**SELECTED EXCERPT:**

# -: P :-

parallel*
In Euclidean geometry, a line equidistant from a straight line is a straight line.
In the theory of isocurves, the notion of parallel isocurves links thogether the ideas of concentricness, cotangency and equidistant. In the non-Euclidean geometries, there is only one straight line in a set, except for the case of lines cotangent at a horopoint.
Partial Truncate of {3,5,3}.
A non-Wythoffian bollochora, formed by removing selected vertices of a {3,5,3} so as to reduce every cell into a penatgonal antiprism, and some vertex-figures {5,3}. The vertex figure consist of a dodecahedron with four of its vertices removed, and replaced by triangles...
peak*
The sense of peak is the highest point. In the common usage, it suggests highest point in a curve, journey. In this sense, we see that it correctly refers to the high-points in a 2d orthospace.

**DATASET EXTRACT:**
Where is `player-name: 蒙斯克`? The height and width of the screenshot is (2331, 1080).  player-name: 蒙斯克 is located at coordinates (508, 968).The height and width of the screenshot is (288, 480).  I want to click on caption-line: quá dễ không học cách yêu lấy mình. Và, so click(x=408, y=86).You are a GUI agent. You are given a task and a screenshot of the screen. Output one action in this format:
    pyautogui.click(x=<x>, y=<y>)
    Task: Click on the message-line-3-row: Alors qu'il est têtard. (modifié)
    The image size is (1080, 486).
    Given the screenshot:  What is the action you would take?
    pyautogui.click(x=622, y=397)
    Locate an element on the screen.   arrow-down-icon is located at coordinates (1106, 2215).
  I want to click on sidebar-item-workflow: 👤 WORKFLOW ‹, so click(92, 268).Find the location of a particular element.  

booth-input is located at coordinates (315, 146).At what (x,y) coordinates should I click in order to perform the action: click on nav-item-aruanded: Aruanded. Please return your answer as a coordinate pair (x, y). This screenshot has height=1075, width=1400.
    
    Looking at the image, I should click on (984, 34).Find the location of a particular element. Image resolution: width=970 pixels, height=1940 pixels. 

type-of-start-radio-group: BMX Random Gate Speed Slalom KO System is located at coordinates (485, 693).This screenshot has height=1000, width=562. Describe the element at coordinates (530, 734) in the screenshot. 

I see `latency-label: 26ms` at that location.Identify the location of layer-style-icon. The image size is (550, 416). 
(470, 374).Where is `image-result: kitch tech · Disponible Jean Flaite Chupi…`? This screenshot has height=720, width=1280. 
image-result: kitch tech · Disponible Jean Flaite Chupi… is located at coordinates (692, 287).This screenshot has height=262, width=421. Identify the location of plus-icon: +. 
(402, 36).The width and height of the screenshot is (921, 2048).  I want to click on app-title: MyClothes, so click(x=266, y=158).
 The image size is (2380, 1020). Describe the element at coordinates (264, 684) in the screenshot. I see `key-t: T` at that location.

**TASK OBJECTIVE:**
Repeat, word for word, the part of the geometry glossary above from "A non-Wythoffian bollochora, formed" to "replaced by triangles...".

**WRITTEN RESPONSE:**
A non-Wythoffian bollochora, formed by removing selected vertices of a {3,5,3} so as to reduce every cell into a penatgonal antiprism, and some vertex-figures {5,3}. The vertex figure consist of a dodecahedron with four of its vertices removed, and replaced by triangles...